[Opening EXCERPTED RECORDS section]
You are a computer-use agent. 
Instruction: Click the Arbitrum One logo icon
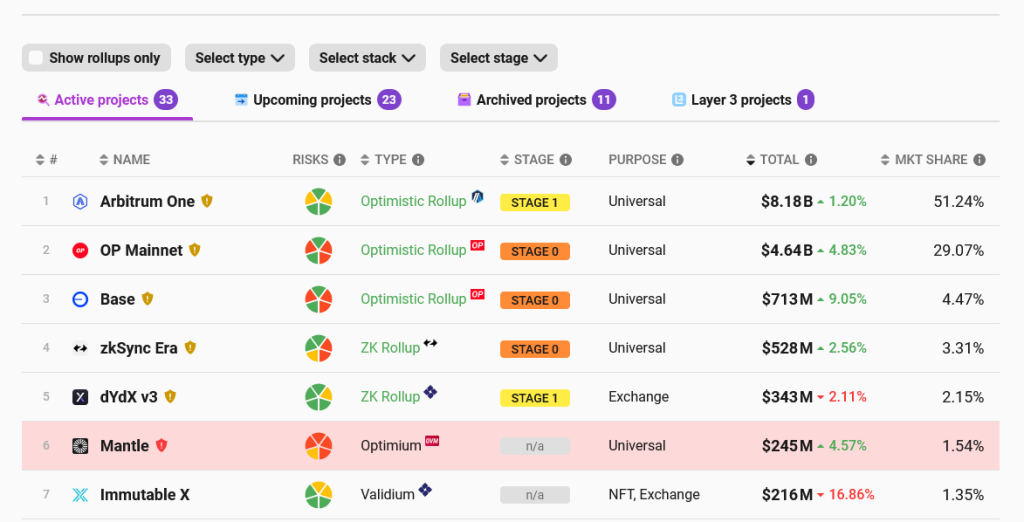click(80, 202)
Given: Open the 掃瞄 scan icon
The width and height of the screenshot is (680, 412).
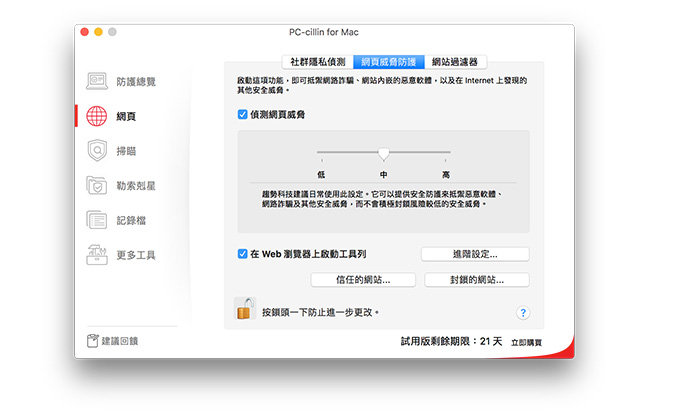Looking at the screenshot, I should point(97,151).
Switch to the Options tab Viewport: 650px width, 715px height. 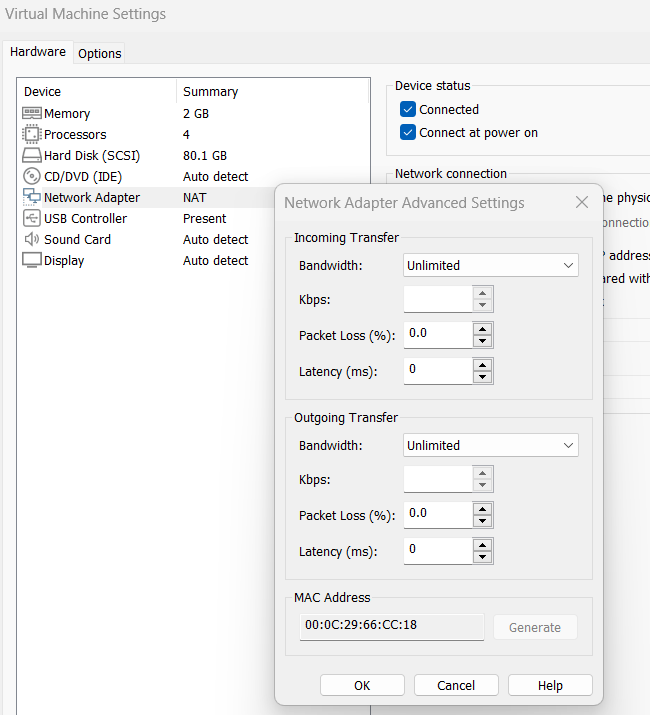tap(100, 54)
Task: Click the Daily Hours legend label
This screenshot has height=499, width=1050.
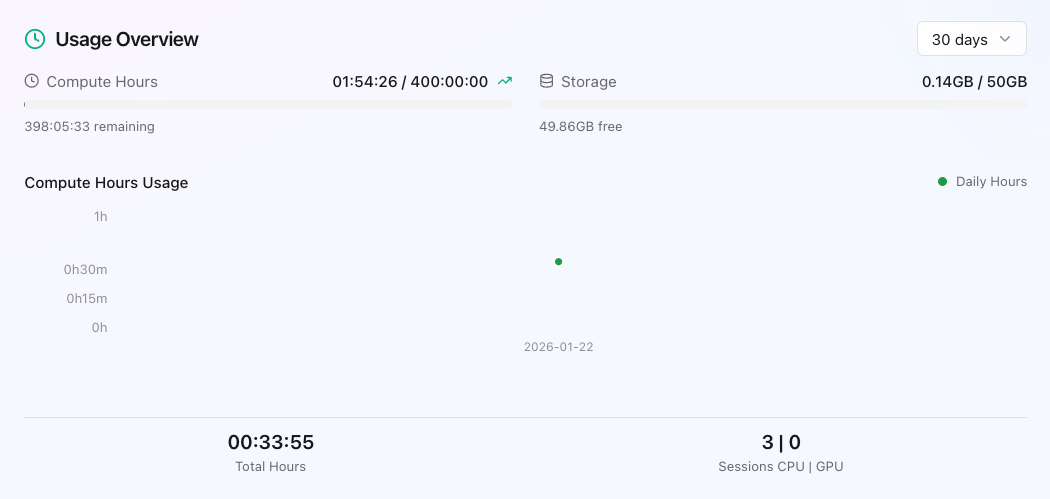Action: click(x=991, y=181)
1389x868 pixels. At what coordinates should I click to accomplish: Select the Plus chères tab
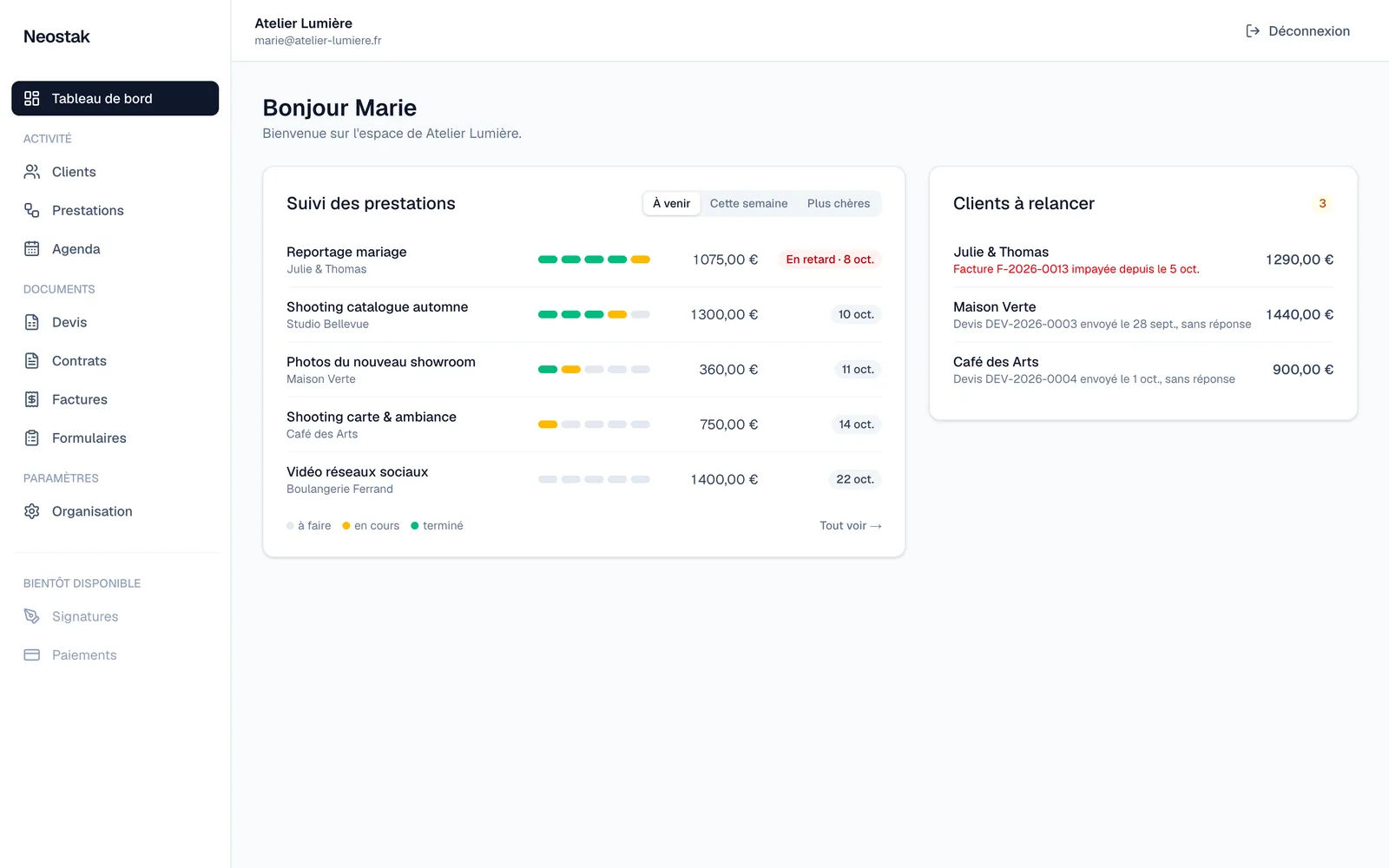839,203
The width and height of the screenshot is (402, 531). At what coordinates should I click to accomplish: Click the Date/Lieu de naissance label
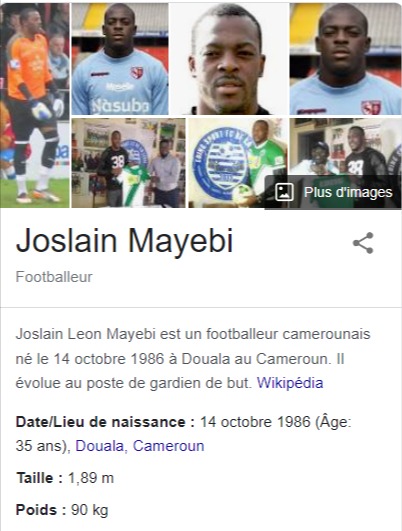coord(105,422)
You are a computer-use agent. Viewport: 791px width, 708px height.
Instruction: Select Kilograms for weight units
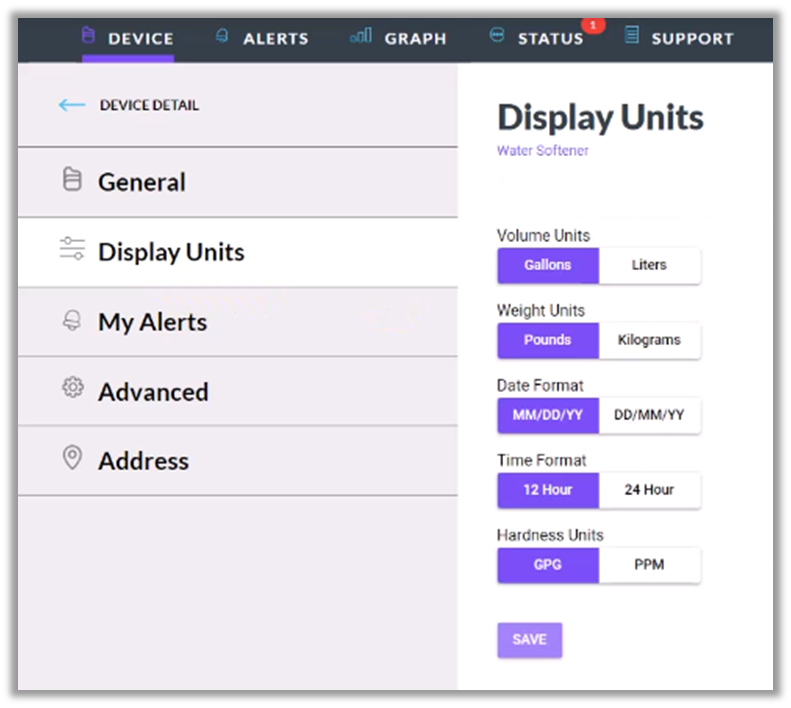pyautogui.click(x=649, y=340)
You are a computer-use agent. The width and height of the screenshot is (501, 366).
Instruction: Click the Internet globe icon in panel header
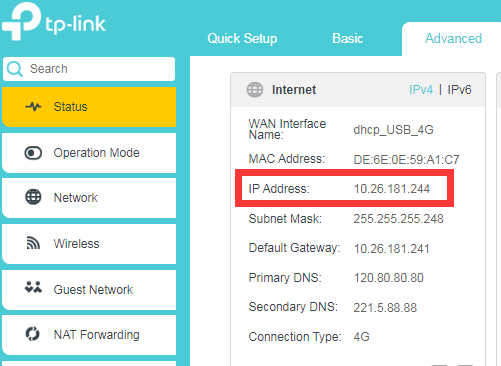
[Closing EXCERPTED RECORDS section]
-- TASK GOAL --
Find how many lines of the listing hold "agent" and give the number by itself.

-- REPLY TO THE EXERCISE --
3